_WORK INSTRUCTION_: Make an exact copy of the entries that come next.

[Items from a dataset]

------

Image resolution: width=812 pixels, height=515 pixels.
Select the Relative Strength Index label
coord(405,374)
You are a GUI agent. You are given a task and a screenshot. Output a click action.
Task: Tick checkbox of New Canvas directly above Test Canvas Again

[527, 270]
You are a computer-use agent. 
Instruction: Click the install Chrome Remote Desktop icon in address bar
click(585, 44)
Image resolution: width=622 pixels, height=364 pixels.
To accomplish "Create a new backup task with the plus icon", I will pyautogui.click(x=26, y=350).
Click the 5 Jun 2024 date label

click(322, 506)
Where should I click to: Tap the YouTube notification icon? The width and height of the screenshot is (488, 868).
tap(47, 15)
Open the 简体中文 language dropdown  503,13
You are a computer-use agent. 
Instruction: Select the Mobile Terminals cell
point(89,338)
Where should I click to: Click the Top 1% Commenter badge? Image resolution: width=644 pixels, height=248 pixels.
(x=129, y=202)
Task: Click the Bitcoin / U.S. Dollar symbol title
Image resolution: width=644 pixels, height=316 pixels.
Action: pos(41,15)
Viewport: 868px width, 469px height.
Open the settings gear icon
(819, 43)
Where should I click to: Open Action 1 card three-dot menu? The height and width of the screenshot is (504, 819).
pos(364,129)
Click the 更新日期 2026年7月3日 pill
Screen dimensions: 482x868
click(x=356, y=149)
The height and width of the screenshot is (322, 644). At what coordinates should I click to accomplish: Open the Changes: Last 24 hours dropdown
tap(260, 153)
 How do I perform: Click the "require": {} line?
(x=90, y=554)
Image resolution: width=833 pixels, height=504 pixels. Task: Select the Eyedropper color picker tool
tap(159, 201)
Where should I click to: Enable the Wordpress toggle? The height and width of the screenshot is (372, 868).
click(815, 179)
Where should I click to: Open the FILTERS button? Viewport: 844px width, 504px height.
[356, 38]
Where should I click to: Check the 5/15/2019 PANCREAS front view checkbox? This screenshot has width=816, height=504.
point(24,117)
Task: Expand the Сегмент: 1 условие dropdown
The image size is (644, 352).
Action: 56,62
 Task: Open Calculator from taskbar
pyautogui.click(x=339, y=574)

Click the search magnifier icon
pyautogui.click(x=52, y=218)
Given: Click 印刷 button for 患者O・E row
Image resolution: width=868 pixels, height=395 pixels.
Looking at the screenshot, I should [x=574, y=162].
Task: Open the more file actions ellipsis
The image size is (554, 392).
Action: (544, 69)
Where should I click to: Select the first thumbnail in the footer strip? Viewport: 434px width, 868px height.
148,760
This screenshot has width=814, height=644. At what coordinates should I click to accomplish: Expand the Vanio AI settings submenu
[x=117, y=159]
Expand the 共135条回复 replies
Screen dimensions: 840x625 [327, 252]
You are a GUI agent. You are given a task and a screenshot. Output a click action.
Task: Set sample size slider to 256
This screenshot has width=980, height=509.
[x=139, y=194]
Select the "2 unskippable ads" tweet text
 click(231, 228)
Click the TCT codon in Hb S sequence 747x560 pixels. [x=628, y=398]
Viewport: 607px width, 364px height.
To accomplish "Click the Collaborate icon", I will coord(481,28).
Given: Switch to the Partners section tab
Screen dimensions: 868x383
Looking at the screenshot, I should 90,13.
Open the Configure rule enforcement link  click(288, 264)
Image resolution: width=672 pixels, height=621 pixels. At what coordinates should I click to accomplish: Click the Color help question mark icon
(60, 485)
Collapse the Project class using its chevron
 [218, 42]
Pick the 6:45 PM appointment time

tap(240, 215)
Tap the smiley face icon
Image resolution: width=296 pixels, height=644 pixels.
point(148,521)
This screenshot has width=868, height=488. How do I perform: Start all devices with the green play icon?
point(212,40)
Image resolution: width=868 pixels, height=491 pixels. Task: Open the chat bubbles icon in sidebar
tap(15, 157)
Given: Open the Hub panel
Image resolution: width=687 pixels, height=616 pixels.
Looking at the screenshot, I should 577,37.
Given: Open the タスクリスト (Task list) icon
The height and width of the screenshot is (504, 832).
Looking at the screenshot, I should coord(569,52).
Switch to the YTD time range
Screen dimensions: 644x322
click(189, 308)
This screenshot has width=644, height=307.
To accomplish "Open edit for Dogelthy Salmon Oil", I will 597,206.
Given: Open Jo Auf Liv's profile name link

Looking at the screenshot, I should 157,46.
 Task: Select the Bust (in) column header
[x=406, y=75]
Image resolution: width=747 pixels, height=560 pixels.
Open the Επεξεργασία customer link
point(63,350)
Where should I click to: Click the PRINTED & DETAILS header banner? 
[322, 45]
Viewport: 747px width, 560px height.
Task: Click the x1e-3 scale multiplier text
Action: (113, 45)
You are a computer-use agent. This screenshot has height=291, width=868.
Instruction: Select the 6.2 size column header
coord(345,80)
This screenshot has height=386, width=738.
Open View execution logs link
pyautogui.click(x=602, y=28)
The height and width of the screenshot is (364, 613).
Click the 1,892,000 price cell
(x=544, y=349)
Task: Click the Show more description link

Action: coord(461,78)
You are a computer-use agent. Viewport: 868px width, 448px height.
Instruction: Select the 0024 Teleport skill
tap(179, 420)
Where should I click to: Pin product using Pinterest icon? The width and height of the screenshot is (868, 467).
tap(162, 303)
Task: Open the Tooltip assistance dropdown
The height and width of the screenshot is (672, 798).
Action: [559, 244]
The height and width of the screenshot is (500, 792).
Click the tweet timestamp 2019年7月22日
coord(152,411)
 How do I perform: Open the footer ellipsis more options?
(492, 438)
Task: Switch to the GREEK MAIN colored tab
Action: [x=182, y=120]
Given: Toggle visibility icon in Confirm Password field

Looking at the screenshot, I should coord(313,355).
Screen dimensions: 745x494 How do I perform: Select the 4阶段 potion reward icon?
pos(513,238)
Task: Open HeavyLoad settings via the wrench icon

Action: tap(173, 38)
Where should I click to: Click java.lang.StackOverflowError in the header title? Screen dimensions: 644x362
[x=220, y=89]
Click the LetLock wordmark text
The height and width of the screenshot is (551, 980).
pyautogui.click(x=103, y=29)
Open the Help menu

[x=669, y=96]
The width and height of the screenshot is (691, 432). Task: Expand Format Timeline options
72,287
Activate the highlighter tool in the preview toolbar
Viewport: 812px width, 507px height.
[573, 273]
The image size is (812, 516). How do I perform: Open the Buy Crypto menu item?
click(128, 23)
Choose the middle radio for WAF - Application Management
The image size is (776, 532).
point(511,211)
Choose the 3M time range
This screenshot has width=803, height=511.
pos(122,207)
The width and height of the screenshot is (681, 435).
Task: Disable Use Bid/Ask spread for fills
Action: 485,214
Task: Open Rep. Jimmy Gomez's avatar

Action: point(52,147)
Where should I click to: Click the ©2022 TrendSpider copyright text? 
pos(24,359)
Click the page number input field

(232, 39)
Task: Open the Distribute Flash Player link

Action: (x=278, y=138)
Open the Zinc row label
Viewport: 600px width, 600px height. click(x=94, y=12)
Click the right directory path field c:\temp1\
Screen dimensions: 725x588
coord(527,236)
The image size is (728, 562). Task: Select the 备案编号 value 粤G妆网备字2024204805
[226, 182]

------

_EXPECTED OUTPUT_:
Image resolution: width=812 pixels, height=515 pixels.
Select the Relative Strength Index label
coord(405,374)
You are a GUI agent. You are given a task and a screenshot. Output a click action.
Task: Tick checkbox of New Canvas directly above Test Canvas Again

[527, 270]
You are a computer-use agent. 
Instruction: Click the install Chrome Remote Desktop icon in address bar
click(585, 44)
Image resolution: width=622 pixels, height=364 pixels.
To accomplish "Create a new backup task with the plus icon", I will pyautogui.click(x=26, y=350).
Click the 5 Jun 2024 date label

click(322, 506)
Where should I click to: Tap the YouTube notification icon? The width and height of the screenshot is (488, 868).
tap(47, 15)
Open the 简体中文 language dropdown  503,13
You are a computer-use agent. 
Instruction: Select the Mobile Terminals cell
point(89,338)
Where should I click to: Click the Top 1% Commenter badge? Image resolution: width=644 pixels, height=248 pixels.
(x=129, y=202)
Task: Click the Bitcoin / U.S. Dollar symbol title
Image resolution: width=644 pixels, height=316 pixels.
Action: pos(41,15)
Viewport: 868px width, 469px height.
Open the settings gear icon
(819, 43)
Where should I click to: Open Action 1 card three-dot menu? The height and width of the screenshot is (504, 819).
pos(364,129)
Click the 更新日期 2026年7月3日 pill
Screen dimensions: 482x868
click(x=356, y=149)
The height and width of the screenshot is (322, 644). At what coordinates should I click to accomplish: Open the Changes: Last 24 hours dropdown
tap(260, 153)
 How do I perform: Click the "require": {} line?
(x=90, y=554)
Image resolution: width=833 pixels, height=504 pixels. Task: Select the Eyedropper color picker tool
tap(159, 201)
Where should I click to: Enable the Wordpress toggle? The height and width of the screenshot is (372, 868).
click(815, 179)
Where should I click to: Open the FILTERS button? Viewport: 844px width, 504px height.
[356, 38]
Where should I click to: Check the 5/15/2019 PANCREAS front view checkbox? This screenshot has width=816, height=504.
point(24,117)
Task: Expand the Сегмент: 1 условие dropdown
The image size is (644, 352).
Action: 56,62
 Task: Open Calculator from taskbar
pyautogui.click(x=339, y=574)

Click the search magnifier icon
pyautogui.click(x=52, y=218)
Given: Click 印刷 button for 患者O・E row
Image resolution: width=868 pixels, height=395 pixels.
Looking at the screenshot, I should [x=574, y=162].
Task: Open the more file actions ellipsis
The image size is (554, 392).
Action: (544, 69)
Where should I click to: Select the first thumbnail in the footer strip? Viewport: 434px width, 868px height.
148,760
This screenshot has width=814, height=644. At what coordinates should I click to accomplish: Expand the Vanio AI settings submenu
[x=117, y=159]
Expand the 共135条回复 replies
Screen dimensions: 840x625 [327, 252]
You are a GUI agent. You are given a task and a screenshot. Output a click action.
Task: Set sample size slider to 256
This screenshot has width=980, height=509.
[x=139, y=194]
Select the "2 unskippable ads" tweet text
 click(231, 228)
Click the TCT codon in Hb S sequence 747x560 pixels. [x=628, y=398]
Viewport: 607px width, 364px height.
To accomplish "Click the Collaborate icon", I will coord(481,28).
Given: Switch to the Partners section tab
Screen dimensions: 868x383
Looking at the screenshot, I should 90,13.
Open the Configure rule enforcement link  click(288, 264)
Image resolution: width=672 pixels, height=621 pixels. At what coordinates should I click to accomplish: Click the Color help question mark icon
(60, 485)
Collapse the Project class using its chevron
 [218, 42]
Pick the 6:45 PM appointment time

tap(240, 215)
Tap the smiley face icon
Image resolution: width=296 pixels, height=644 pixels.
point(148,521)
This screenshot has width=868, height=488. How do I perform: Start all devices with the green play icon?
point(212,40)
Image resolution: width=868 pixels, height=491 pixels. Task: Open the chat bubbles icon in sidebar
tap(15, 157)
Given: Open the Hub panel
Image resolution: width=687 pixels, height=616 pixels.
Looking at the screenshot, I should 577,37.
Given: Open the タスクリスト (Task list) icon
The height and width of the screenshot is (504, 832).
Looking at the screenshot, I should coord(569,52).
Switch to the YTD time range
Screen dimensions: 644x322
click(189, 308)
This screenshot has width=644, height=307.
To accomplish "Open edit for Dogelthy Salmon Oil", I will 597,206.
Given: Open Jo Auf Liv's profile name link

Looking at the screenshot, I should 157,46.
 Task: Select the Bust (in) column header
[x=406, y=75]
Image resolution: width=747 pixels, height=560 pixels.
Open the Επεξεργασία customer link
point(63,350)
Where should I click to: Click the PRINTED & DETAILS header banner? 
[322, 45]
Viewport: 747px width, 560px height.
Task: Click the x1e-3 scale multiplier text
Action: (113, 45)
You are a computer-use agent. This screenshot has height=291, width=868.
Instruction: Select the 6.2 size column header
coord(345,80)
This screenshot has height=386, width=738.
Open View execution logs link
pyautogui.click(x=602, y=28)
The height and width of the screenshot is (364, 613).
Click the 1,892,000 price cell
(x=544, y=349)
Task: Click the Show more description link

Action: coord(461,78)
You are a computer-use agent. Viewport: 868px width, 448px height.
Instruction: Select the 0024 Teleport skill
tap(179, 420)
Where should I click to: Pin product using Pinterest icon? The width and height of the screenshot is (868, 467).
tap(162, 303)
Task: Open the Tooltip assistance dropdown
The height and width of the screenshot is (672, 798).
Action: [559, 244]
The height and width of the screenshot is (500, 792).
Click the tweet timestamp 2019年7月22日
coord(152,411)
 How do I perform: Open the footer ellipsis more options?
(492, 438)
Task: Switch to the GREEK MAIN colored tab
Action: [x=182, y=120]
Given: Toggle visibility icon in Confirm Password field

Looking at the screenshot, I should coord(313,355).
Screen dimensions: 745x494 How do I perform: Select the 4阶段 potion reward icon?
pos(513,238)
Task: Open HeavyLoad settings via the wrench icon

Action: tap(173, 38)
Where should I click to: Click java.lang.StackOverflowError in the header title? Screen dimensions: 644x362
[x=220, y=89]
Click the LetLock wordmark text
The height and width of the screenshot is (551, 980).
pyautogui.click(x=103, y=29)
Open the Help menu

[x=669, y=96]
The width and height of the screenshot is (691, 432). Task: Expand Format Timeline options
72,287
Activate the highlighter tool in the preview toolbar
Viewport: 812px width, 507px height.
[573, 273]
The image size is (812, 516). How do I perform: Open the Buy Crypto menu item?
click(128, 23)
Choose the middle radio for WAF - Application Management
The image size is (776, 532).
point(511,211)
Choose the 3M time range
This screenshot has width=803, height=511.
pos(122,207)
The width and height of the screenshot is (681, 435).
Task: Disable Use Bid/Ask spread for fills
Action: 485,214
Task: Open Rep. Jimmy Gomez's avatar

Action: point(52,147)
Where should I click to: Click the ©2022 TrendSpider copyright text? 
pos(24,359)
Click the page number input field

(232, 39)
Task: Open the Distribute Flash Player link

Action: (x=278, y=138)
Open the Zinc row label
Viewport: 600px width, 600px height. click(x=94, y=12)
Click the right directory path field c:\temp1\
Screen dimensions: 725x588
coord(527,236)
The image size is (728, 562). Task: Select the 备案编号 value 粤G妆网备字2024204805
[226, 182]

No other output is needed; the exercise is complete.